D.B. Cooper: il dirottatore che svanì nel nulla – recensione della docuserie Netflix
In America, il criminale noto solo con lo pseudonimo di D.B. Cooper è una vera leggenda popolare moderna. Eppure, dopo 50 anni, la sua identità resta ancora un mistero...
Questa è la leggenda di D.B. Cooper, ovvero di un uomo che, in giacca e cravatta, ebbe la scaltrezza di dirottare un aereo, chiedere un riscatto milionario e sparire nel nulla senza lasciare feriti o alcun tipo di danno collaterale. “Leggenda”, però, non è il termine esatto, perché tutto ciò è realmente accaduto: la docu-serie D.B. Cooper: il dirottatore che svanì nel nulla (4 episodi disponibili su Netflix dal 13 luglio) cerca di ricostruire una vicenda che ha dell’incredibile, e che a distanza di oltre 50 anni non smette di scatenare le fantasie più impensabili.
I fatti: il 24 novembre 1971 un uomo sulla quarantina acquista all’aeroporto di Portland un biglietto di sola andata per Seattle. Si registra come Dan Cooper – nome successivamente traslato per errore dai media in D.B. – e sale sull’aereo.
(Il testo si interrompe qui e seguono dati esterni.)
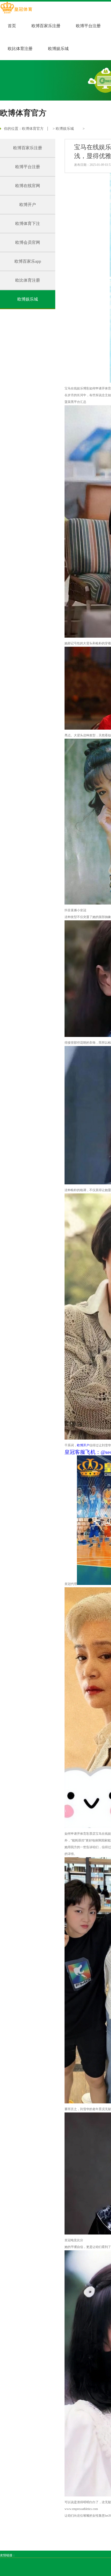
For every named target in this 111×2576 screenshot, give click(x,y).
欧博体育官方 (33, 129)
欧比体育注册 (20, 48)
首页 (12, 26)
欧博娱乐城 (58, 48)
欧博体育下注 (27, 223)
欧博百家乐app (27, 261)
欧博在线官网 (27, 185)
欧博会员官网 (27, 242)
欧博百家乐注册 (45, 26)
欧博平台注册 (88, 26)
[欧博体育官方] (16, 8)
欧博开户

Il viaggio è breve, appena 38 minuti. Eppure, in quel risicato lasso di tempo, l’uomo ha modo di minacciare l’equipaggio (mostrando una valigetta piena di esplosivo), prendere in ostaggio una hostess, farsi consegnare quanto richiesto e lanciarsi con il paracadute dal Boing 727 su cui sta volando.
D.B. Cooper: L’unico dirottamento irrisolto della storia contemporanea
Se questo riassunto stranamente non sembra nuovo, è perché la vicenda ha assunto subito i contorni del mito: D.B. Cooper viene citato nella cultura di massa in continuazione, da Breaking Bad a Prison Break, passando per Mad Men e per il recente Loki (in cui si ipotizza che il Dio dell’inganno avrebbe impersonato Cooper a seguito di una scommessa persa con il fratello Thor). Per questo D.B. Cooper è uno di quei personaggi che tutti credono di conoscere, nonostante non ne sia mai stata svelata l’identità. L’obiettivo della mini-serie diretta da Marina Zenovich è proprio questo: scoprire ancora qualcosa in più sul “pirata aereo” più famoso della storia, ricostruendo i tratti salienti dell’indagine.
I primi due episodi, soprattutto per i neofiti o per chi comunque aveva fino a quel momento sentito il nome di Cooper senza poi andare oltre, sono i più efficaci. Viene narrata infatti la storia del fantomatico D.B., con l’inserimento di video di repertorio e una contestualizzazione socio-politica piuttosto efficace. I vari capitoli del “caso” chiariscono i motivi per cui l’elegante criminale provetto è e resterà sempre irresistibile, un eroe popolare che “frega” il sistema e che inevitabilmente ossessiona i teorici del complotto e chi ama sguazzare nel mondo delle mezze verità e delle ricostruzioni basate su prove per nulla oggettive.
D.B. Cooper: Uno studio sulla fallacia della natura umana
Una delle riflessioni più importanti e interessanti di D.B. Cooper è proprio questa: non esistono riscontri inconfutabili. Nel corso dei decenni si sono susseguite una enorme quantità di congetture, portate avanti sia da dilettanti (che annualmente si riuniscono in un vero e proprio “Cooper-Con”) che dal governo che dall’esercito. Il “secondo tempo” della serie si concentra quindi su un soggetto in particolare: il giornalista Tom Colbert, che dopo uno studio andato avanti per quasi tutta la sua stessa vita ha (avrebbe) individuato il colpevole in tale Robert Rackstraw. Rackstraw ha l’aspetto giusto, possiede tutte le competenze necessarie e – cosa non trascurabile – sembra stare amabilmente al gioco, non negando mai di essere l’artefice del furto.
Questa parte, più che aggiungere elementi validi sul presunto responsabile, serve a capire quanto il vero fulcro del documentario sia Colbert, col sospetto che si sia fatto risucchiare dal “vortice di Cooper”, restando impantanato nelle sue stesse teorie cospirative. Cooper aveva qualcosa a che fare con l’industria del fumetto francese? Perché aveva una molecola di titanio sulla cravatta? La numerologia può contribuire alla risoluzione del mistero? C’è indubbiamente di che divertirsi, ma con un vago senso di inquietudine: in fondo siamo di fronte a uno studio sulla natura umana, sul nostro disperato bisogno di dare un senso a cose che sfuggono alla nostra comprensione. Anche a costo della nostra sanità mentale.